| Given passage |
● ● ● ● ● ● ●

PLSS data represent one of the broadest and most detailed records of pre-settlement era vegetation. As such, they have been used to address a wide variety of ecological questions, and to reconstruct the community composition of pre-settlement forests (Anderson and Anderson 1975, Kline and Cottam 1979), quantify land use changes (Radeloff et al. 1999, Leahy and Pregitzer 2003), and establish restoration baselines (Fritschle 2012). Accuracy of PLSS data is affected by imprecise species identification and surveyor bias toward easily accessible, larger, or more valuable trees, particularly at fine spatial scale (Schulte and Mladenoff 2001, Fagin and Hoagland 2011, Liu et al. 2011). Nonetheless, these witness tree records provide the most complete assessment of tree composition in the western and central United States just before time of Euro-American settlement.
The data used in this analysis were sourced from a standardized dataset presented in Goring et al. (submitted). Goring et al. built on prior work, (e.g. Kronenfield and Wang 2007, Rhemtulla et al. 2009, Liu et al. 2011, Hanberry 2013) and includes novel correction factors to remedy issues of surveyor bias and sampling geometry in the original records, creating a dataset of gridded (8x8km) estimates of species composition (Figure 1d; used in our analysis), basal area, stem density and biomass. The analysis calculates stem density as a function of the distances of the two trees closest to the plot center. Corrections use a modified Morisita estimator, where stem density is calculated at the individual point, and then aggregated to the 8x8km grid cell. Estimating at the point level permits the application of point-specific corrections, to account for the fact that, for example, plot geometry varies between section and quarter-section points. The PLS data then provides regional and continuous coverage of vegetation, at, or immediately prior to major land use conversion by Euro-American settlers across Minnesota, Wisconsin, the Upper Peninsula of Michigan and the upper third of the Lower Peninsula (Goring et al. submitted).

● ● ● ● ● ● ●

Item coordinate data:

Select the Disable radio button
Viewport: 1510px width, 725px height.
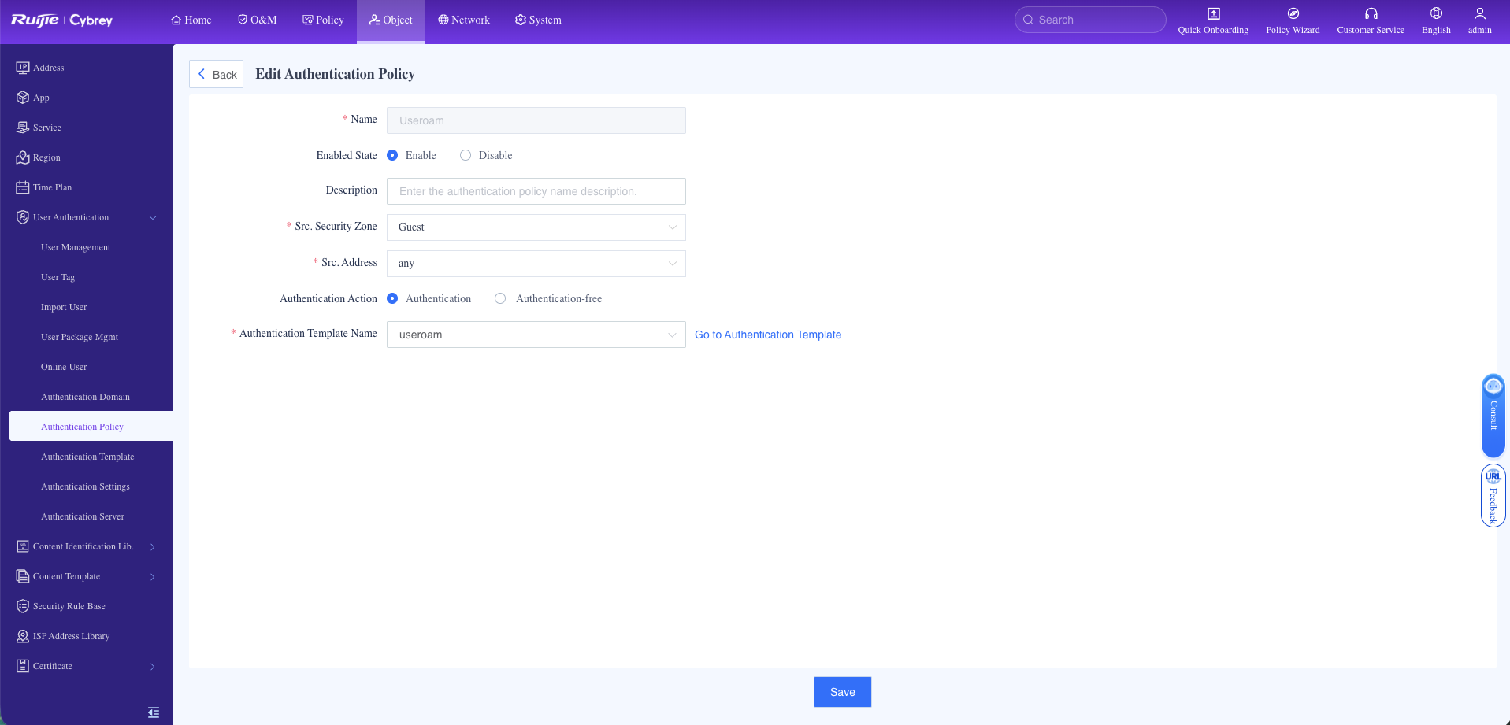click(466, 156)
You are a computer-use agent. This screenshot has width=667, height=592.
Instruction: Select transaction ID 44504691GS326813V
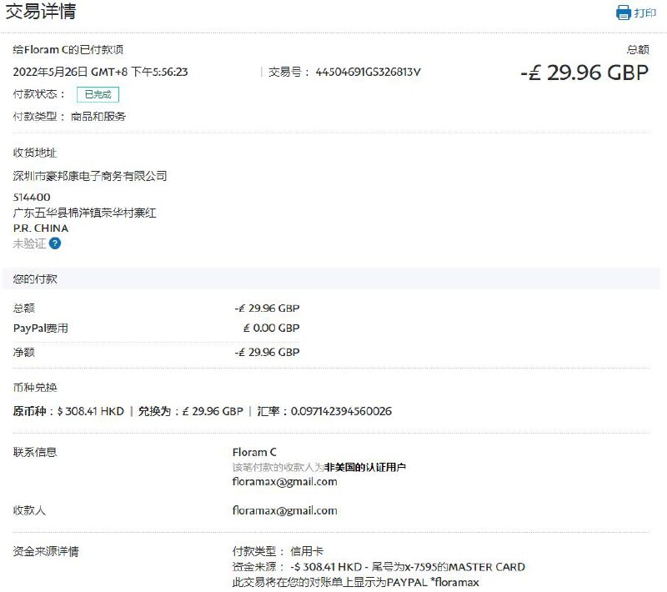click(368, 72)
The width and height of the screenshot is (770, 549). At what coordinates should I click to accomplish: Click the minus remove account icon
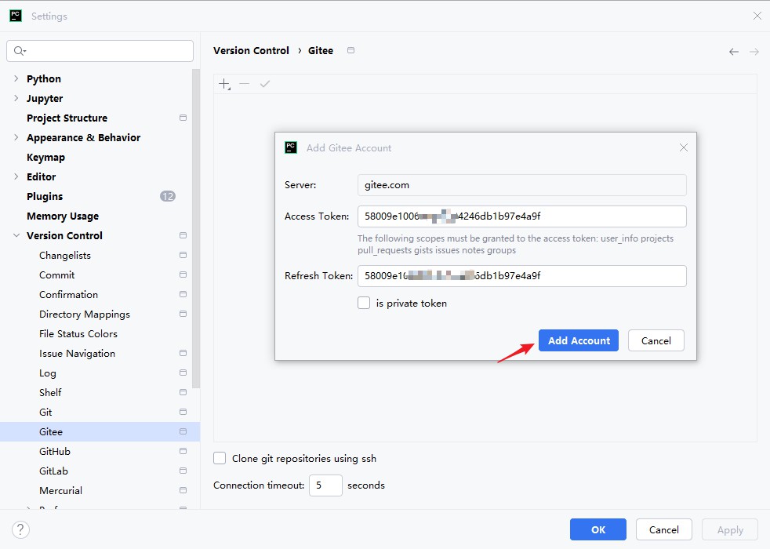pyautogui.click(x=244, y=84)
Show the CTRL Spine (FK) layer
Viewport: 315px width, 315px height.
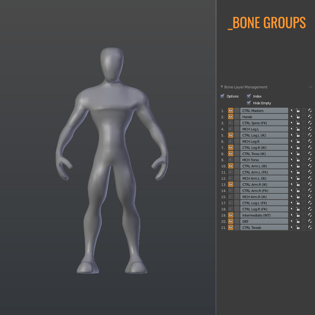[231, 123]
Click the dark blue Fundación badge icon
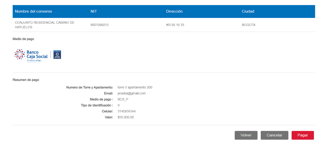The width and height of the screenshot is (328, 150). coord(57,55)
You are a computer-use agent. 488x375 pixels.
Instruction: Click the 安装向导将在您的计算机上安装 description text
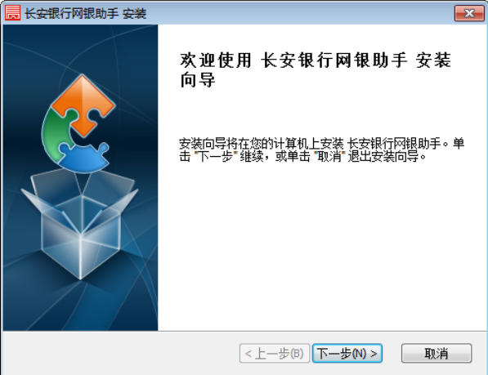point(261,144)
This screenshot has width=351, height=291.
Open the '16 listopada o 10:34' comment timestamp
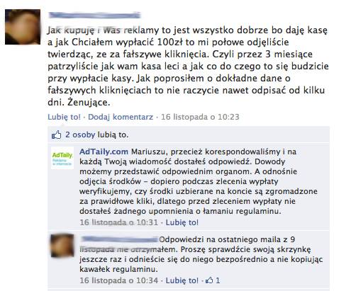(119, 280)
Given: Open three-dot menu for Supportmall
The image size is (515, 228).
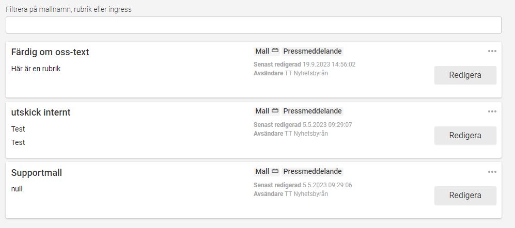Looking at the screenshot, I should 492,172.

● ● ● ● ● ● ●

| Work to be completed |
Continue the passage on PLSS witness tree data, picking up after its final sentence.

| Result below |
Modern Vegetation: Forest Inventory and Analysis
The research branch of the United States Forest Service (USFS) was established in 1928 as a result of the McSweeney-McNary Forest Research (Shaw 2008, USFS 2014). The McSweeney-McNary act specifically instructed the USFS to maintain a comprehensive census of the United States’ timber resources (Shaw 2008), and the USFS began Forest Surveys in 1930(USFS 2015). The Forest Survey program has since been renamed the Forest Inventory and Analysis National Program (FIA); currently, the 48 contiguous U.S. states and parts of southern Alaska are surveyed annually (USFS 2014).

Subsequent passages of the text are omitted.